The online racing simulator
Something worth noting regarding the replay in my screenshot, that was a replay of a race I'd just been in. I don't think I'd restarted LFS in the meantime, so it may have been a download that was still stuck from the race itself.


Edit: Said race happened *before* Victor turned off CloudFlare, even if I couldn't load the replay sometime after. It's still possible that turning off CF has solved the issue.

Wild stab in the dark in case it is a CloudFlare issue - could it have been that the first time someone downloads a particular skin, CF's attempt to load and cache does something weird when someone requests the file the first time? All of the events I've been in lately will likely have had multiple brand-new skins uploaded for them.
Quote from Victor :FWIW on my end, yesterday I also downloaded a bunch of league replays and had no issues downloading any skin. Tested on plain LFS version U.

(ps I upped the max upload size for MPR to 32MB - could be handy for you)

Have not tested it again today, but in general I only had the issues when I was on a server, someone joined the session and his/her skin wouldn't load. Skins of other drivers joining afterwards would not get downloaded either. When I left the server either to join another server (maybe even the same one again) or like in Degats screenshot when opening a replay afterwards it would get stuck.

When starting LFS and then opening a replay directly so far I did not encounter the problem yet.
OK. That negative number on the replay skins download screen is probably not memory corruption. It looks a bit obscure but rather than being a true counter, the number comes from this:

original_number_to_download - number_in_queue + 1

So what this really indicates is too many skins in the queue. From what you are saying I'm prepared to believe this problem may only start when you are in game. One skin gets stuck somehow, a timeout doesn't solve it, then the queue just stays occupied from then on. Interesting thoughts about it possibly being related to new skins. I'll spend some time reading the code and see how the timeout could fail.

Please do report if it happens again today. If the cloudflare routing was a DNS thing then it might have taken a while to propagate. So as far as I know the problem could still be related to cloudflare. I'm not trying to excuse LFS from being at fault, though.
I'm on 0.6U11, I've been unable to trigger it again since my last post - I've just joined almost every populated server in order. It occurs to me that the error I got last night might have been an old skin still stuck (I usually just put up with white cars rather than fix it), and that cloudflare might have been the problem after all. I will keep testing when I can.
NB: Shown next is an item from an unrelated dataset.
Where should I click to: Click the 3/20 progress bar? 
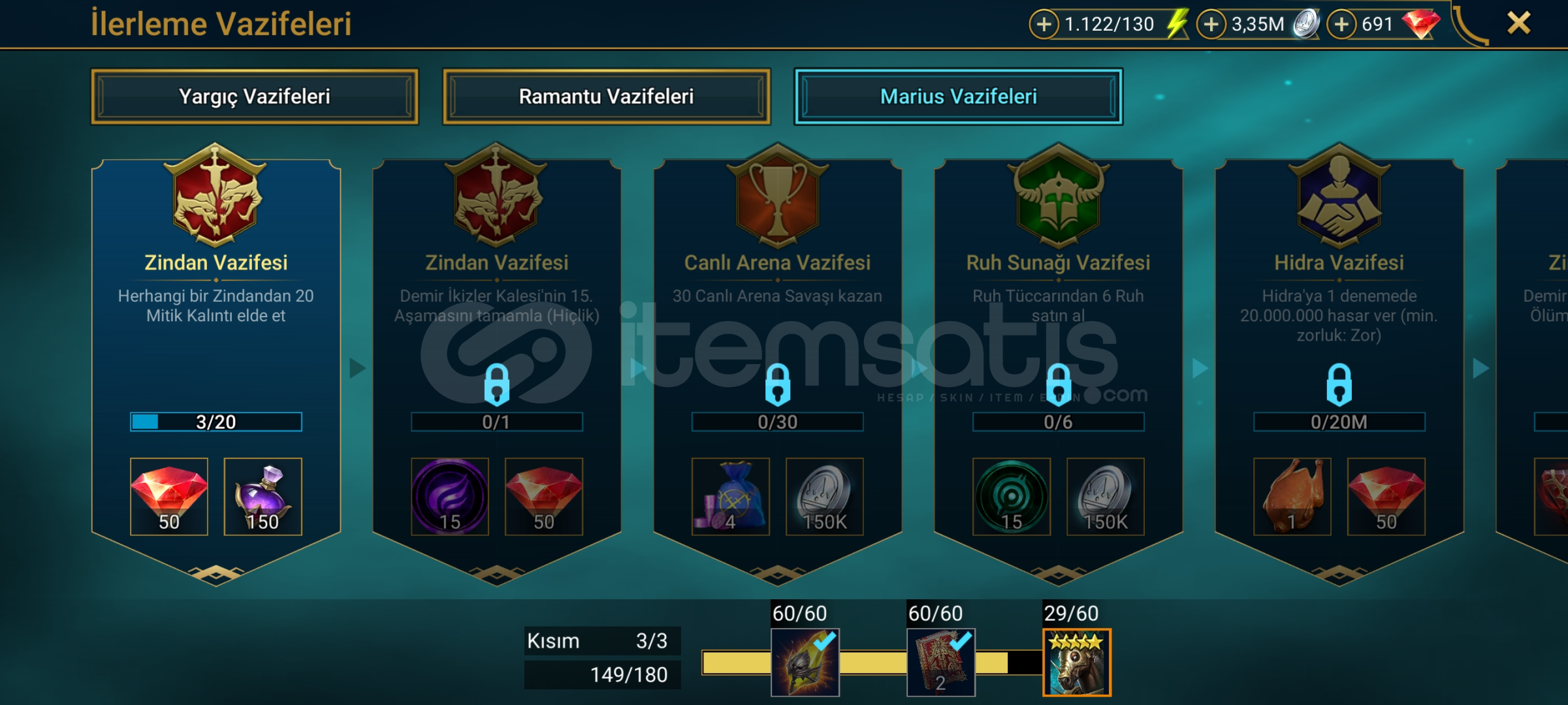click(x=216, y=422)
PS, Scawen: I didn't mean to suggest that you didn't code a timeout, just that fixing it would be a tweak worthy of going to an official version. I know a lot of people are waiting for that so that Lazy can be updated. The meaning was lost in the endless edit Smile

Re: disabling downloads at your end - on one hand we can do that individually if it's a problem for us and can keep it turned on if we're OK with restarting to work around the issue. On the other new users doesn't necessarily know that they can do that, and/or won't realise that that's what they've got to do. Big downsides for both options Frown
I can see one thing that would make the skin thread get stuck.

That is, if while still getting the headers, FD_READ is reported but recv returns 0.

[EDIT: This may be the case but LFS may well be causing that to happen - see my next post]

This case is checked while downloading the skin data but it seems that 0 is not checked as an error value while getting the headers. Only SOCKET_ERROR is treated as an error.

So the skin thread can end up in a loop where it calls WSAEnumNetworkEvents which says (lNetworkEvents & FD_READ) is set. So apparently there is data to receive and LFS updates the timeout timer. Then the recv function returns 0 bytes. LFS never fills up the buffer enough to read another header, as it's always adding zero bytes to it.

It sounds like something that shouldn't happen. Being told that there is something to read, but actually there are zero bytes waiting? But maybe it is normal and LFS should be reacting to that return value of zero as an error and that would be the end of the bug.

I'm not certain this is happening but that's the only possibility I can see so far.
From what I can tell, it is technically possible and valid to send/receive a packet with a zero byte payload*, though I have no idea why anyone would try to send a packet like that.

It's possible CloudFlare does some header only communication for some reason, which doesn't require a payload. They do weird things with headers sometimes...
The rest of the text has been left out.